Cet article a été publié à l’origine sur le site web de Green & Spiegel Immigration Law.
À compter du 1er avril 2026, les étudiants étrangers de niveau postsecondaire n’auront plus besoin d’un permis de travail coopératif distinct pour effectuer les stages requis, y compris les stages coopératifs, les stages en entreprise, les stages pratiques et les stages similaires qui font partie d’un programme d’études. Ce changement s’applique aux étudiants inscrits dans les collèges, universités et autres établissements d’enseignement postsecondaire admissibles.
Jusqu’à présent, de nombreux étudiants devaient demander un permis de travail coopératif supplémentaire avant de commencer un stage obligatoire. À partir d’avril 2026, les étudiants éligibles pourront effectuer les stages obligatoires dans le cadre de leur seul permis d’études, à condition qu’ils continuent à remplir toutes les conditions du permis d’études.

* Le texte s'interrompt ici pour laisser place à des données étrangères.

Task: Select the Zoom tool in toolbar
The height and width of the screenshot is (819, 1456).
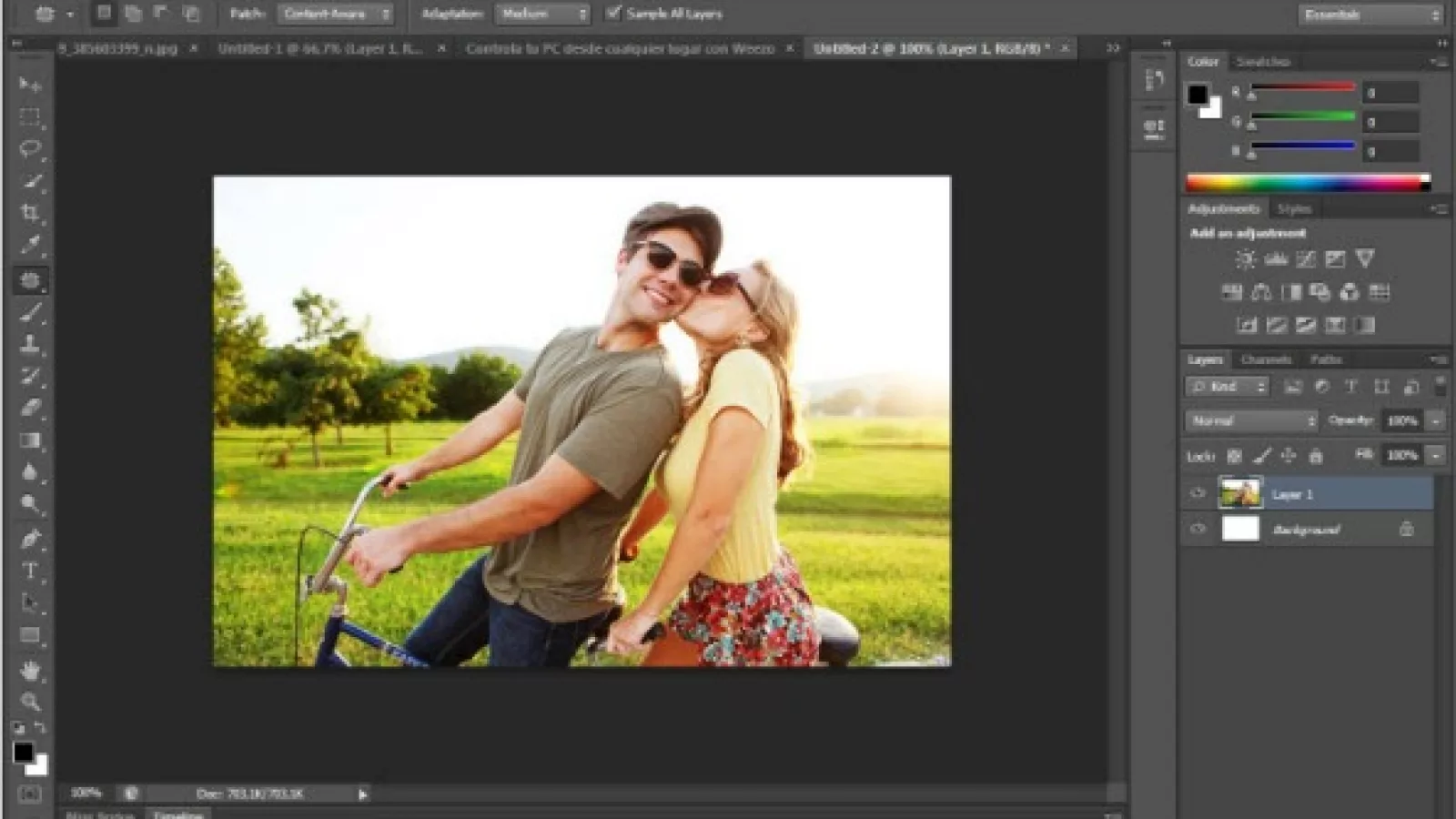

Il est important de noter que ce changement ne supprime pas toutes les règles relatives au travail. Les étudiants doivent rester activement inscrits à leur programme et en règle sur le plan académique, et le stage doit être lié à leurs études. Les emplois ou les stages qui ne font pas partie des exigences d’un programme sont toujours soumis aux règles habituelles du Canada en matière de travail sur le campus et hors campus.

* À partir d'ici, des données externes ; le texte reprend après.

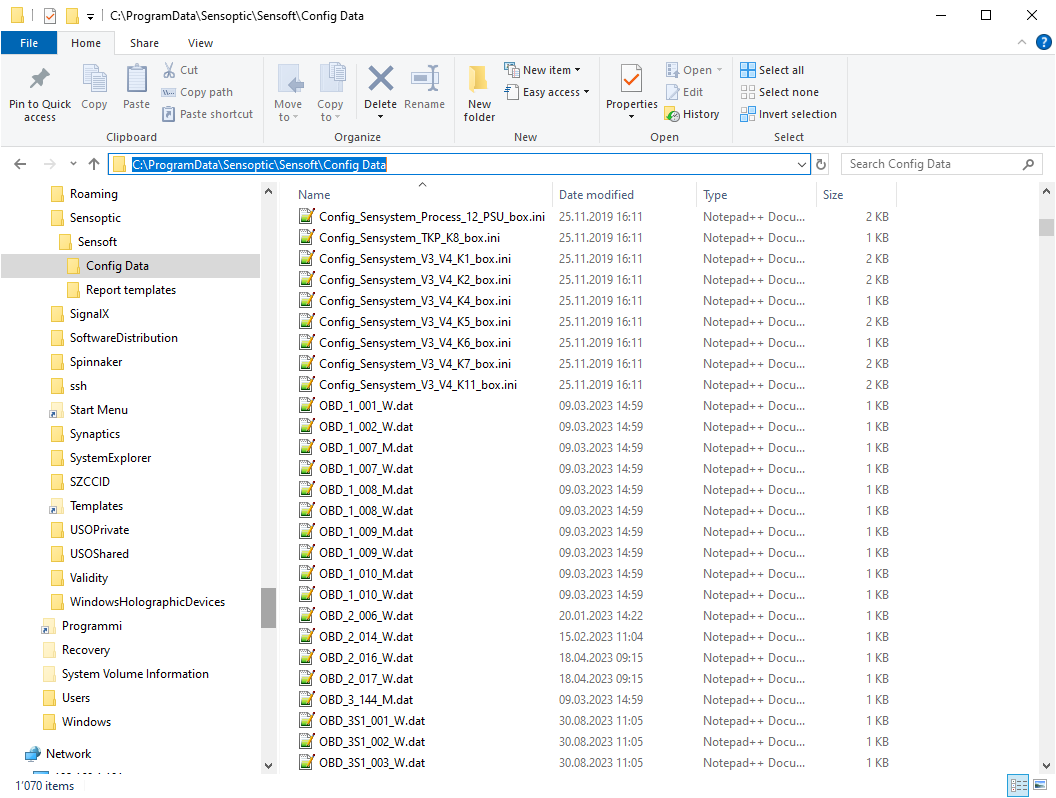
Task: Select file OBD_2_014_W.dat
Action: tap(366, 637)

Ce changement de politique est le bienvenu pour les étudiants étrangers, car il leur permet d’acquérir plus facilement une expérience professionnelle au Canada et de réduire les obstacles administratifs pendant leurs études. Les étudiants doivent toutefois faire preuve de prudence et s’assurer que toute opportunité de travail est admissible en tant que stage pour étudiants en vertu des nouvelles règles.